Nagoya corre o risco de virar uma nova Copenhague

Ao se aproximar do seus últimos dias, a COP 10 (10a Conferência das Partes da Conferência da Diversidade Biológica da ONU) parece sofrer com os ecos da última conferência da Convenção do Clima, ocorrida em Copenhague (Dinamarca), em dezembro de 2009. Observadores e muitos integrantes das delegações dos países signatários da CDB (Conferência da Diversidade Biológica) estão preocupados com a possibilidade de um fracasso nas principais negociações, que são as relacionadas à definição de um protocolo de Acesso e Repartição de Benefícios (ABS, na sigla em inglês) que seja realmente eficiente no combate à biopirataria; à implementação de um Plano Estratégico que inclua metas capazes de gerar a perda da biodiversidade; e ao acordo relacionado a um novo mecanismo de financiamento robusto com capacidade de prover recursos para que essas ações possam ser realizadas.
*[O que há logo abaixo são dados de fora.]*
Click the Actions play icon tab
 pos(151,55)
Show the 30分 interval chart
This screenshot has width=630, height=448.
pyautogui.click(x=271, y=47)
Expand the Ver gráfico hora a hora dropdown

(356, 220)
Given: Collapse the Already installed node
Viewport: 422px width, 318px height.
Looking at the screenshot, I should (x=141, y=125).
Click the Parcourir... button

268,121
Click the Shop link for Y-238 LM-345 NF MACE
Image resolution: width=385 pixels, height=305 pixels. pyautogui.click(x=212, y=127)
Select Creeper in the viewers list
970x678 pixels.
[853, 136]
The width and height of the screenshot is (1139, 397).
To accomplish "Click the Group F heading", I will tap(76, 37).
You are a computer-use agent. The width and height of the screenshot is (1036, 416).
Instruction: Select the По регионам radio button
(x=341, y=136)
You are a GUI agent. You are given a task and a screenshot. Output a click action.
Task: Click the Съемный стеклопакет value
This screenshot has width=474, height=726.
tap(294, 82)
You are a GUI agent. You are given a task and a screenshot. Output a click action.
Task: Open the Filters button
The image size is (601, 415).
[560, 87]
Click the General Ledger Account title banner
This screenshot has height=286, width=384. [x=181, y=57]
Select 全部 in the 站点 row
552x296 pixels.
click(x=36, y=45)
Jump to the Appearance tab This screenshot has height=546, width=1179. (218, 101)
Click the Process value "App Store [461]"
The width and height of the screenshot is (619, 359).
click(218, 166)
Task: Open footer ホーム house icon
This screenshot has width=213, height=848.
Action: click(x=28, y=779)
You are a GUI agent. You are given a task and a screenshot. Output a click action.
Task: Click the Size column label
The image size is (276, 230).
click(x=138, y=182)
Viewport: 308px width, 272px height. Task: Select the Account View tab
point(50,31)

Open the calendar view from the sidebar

Ainda que esses três principais impasses sejam definidos, existe ainda o temor de que os resultados da Conferência sejam fracos e incapazes de realmente atacar o problema da perda da biodiversidade de uma maneira geral, uma vez que os processos de decisões dessa COP estão muito permeados por interesses corporativos.
O resultado da pressão que as empresas têm exercido na conferência já começa a aparecer e diz respeito a uma perda que parece difícil de ser recuperada: se trata da questão da definição de florestas, cujo compromisso de avançar em “melhores definições de florestas” a CDB havia assumido. Em vez disso, no texto sobre mudanças climáticas foi adotada uma linguagem mais branda que fala apenas em “colaborar” com a revisão dessa nomenclatura. Isso significa que muitas das referências sobre a necessidade de se plantar árvores nativas (e não monoculturas de árvores) como forma de evitar a transformação de ecossistemas fundamentais para o bom funcionamento da biodiversidade, apesar de importantes, podem simplesmente ser apagadas durante as tensas e polarizadas negociações que vêm acontecendo nesse grupo de trabalho.
O Brasil tem atuado de forma distinta dentro de cada tema. Em alguns aparece como “bloqueador” e em outros como “facilitador” das negociações. Com relação aos três principais objetivos desta COP, o país adotou uma estratégia de condicionar a aprovação do protocolo de ABS à do plano estratégico e ao de financiamento. Isso porque, segundo informações da diplomacia brasileira, não se pode deixar de ter um protocolo que há vinte anos tenta ser criado, claro, e é preciso sim que se tenha um plano estratégico com compromissos ambiciosos, mas desde ambos estejam atrelados à garantia de financiamentos e transferência de tecnologia por parte dos países ricos.
Tratando apenas de ABS, a posição brasileira tem tido relativo apoio apoio de boa parte da sociedade civil mais crítica e também de outros países em desenvolvimento, como os africanos e os do GRULAC (Grupo de Países da América Latina e Caribe). A negociação do mecanismo tem sido uma das mais difíceis. A arquitetura do acordo, a forma como ele vai funcionar, já está definida, porém o texto que está sendo trabalhado e que foi entregue aos ministros no início do High Level Segment ainda tem muitos colchetes (que significam falta de consenso entre os países). O esforço para resolver os pontos de divergência tem sido grande, porém, por conta de enormes interesses econômicos que envolvem o tema, a pressão feita principalmente por países da União Europeia (em especial, a Alemanha), dos EUA (ainda que país não-parte da CDB, mas que tem atuado influenciado outras delegações) e pela indústria farmacêutica tem emperrado as negociações.
Com relação ao plano estratégico, a proposta brasileira de reduzir apenas 50% da taxa de desmatamento atual é considerada tímida demais. Soma-se a isso o fato de o país ter cumprido apenas duas das 51 metas nacionais de proteção da biodiversidade.
No entanto, há ainda algumas boas perspectivas: uma moratória para a geoengenharia está prestes a ser adotada; algumas das principais recomendações da sociedade civil sobre a produção de agrocombustíveis estão sendo discutidas à exaustão (como salvaguardas e o princípio da precaução) e a preocupação sobre os possíveis impactos de ações de mitigação dos efeitos das mudanças climática na biodiversidade e sobre as populações tradicionais está presente nos discursos de muitos negociadores. Também os direitos dos povos indígenas e comunidades locais são mencionados em praticamente todos os esboços dos documentos oficiais, uma estratégia de gênero foi adotada e há ainda um plano que procura conectar as tentativas de erradicação da pobreza com a conservação da biodiversidade. Diante disso, ainda há esperança que essa COP não repita o fracasso de Copenhague.